PALANGKA RAYA – Wakil Menteri Dalam Negeri (Wamendagri) Ribka Haluk menegaskan bahwa pembentukan Daerah Otonomi Baru (DOB) di Kalimantan Tengah (Kalteng) masih belum dapat direalisasikan dalam waktu dekat. Hal ini disebabkan oleh kebijakan moratorium pemekaran wilayah yang masih diberlakukan oleh pemerintah pusat.
“Masih moratorium, nanti akan dibahas,” ujar Ribka secara singkat saat ditemui usai menghadiri Musyawarah Perencanaan Pembangunan Daerah (Musrenbang) di Aula Jayang Tingang, Kantor Gubernur Kalteng, Kamis 10 April 2025.
Pernyataan tersebut disampaikan sebagai respons terhadap aspirasi sejumlah wilayah di Kalteng yang sejak beberapa tahun terakhir mendorong pembentukan DOB sebagai strategi percepatan pembangunan, khususnya di daerah pedalaman.

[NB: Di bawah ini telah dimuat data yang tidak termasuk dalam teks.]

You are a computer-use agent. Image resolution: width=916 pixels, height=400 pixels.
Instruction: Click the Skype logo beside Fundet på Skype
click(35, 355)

Beberapa usulan yang sempat mencuat di antaranya pemekaran wilayah Kotawaringin Barat dan pembentukan daerah otonomi Barito Raya. Wacana ini digulirkan dengan harapan dapat mendekatkan pelayanan publik dan mendorong pemerataan pembangunan di wilayah-wilayah yang memiliki tantangan geografis dan aksesibilitas.
Meski demikian, pemerintah pusat menegaskan bahwa hingga saat ini belum ada kebijakan baru terkait pencabutan moratorium tersebut. Pemerintah daerah pun diminta untuk tetap fokus pada peningkatan kapasitas dan kualitas pelayanan di wilayah masing-masing sambil menunggu arahan lebih lanjut dari pusat.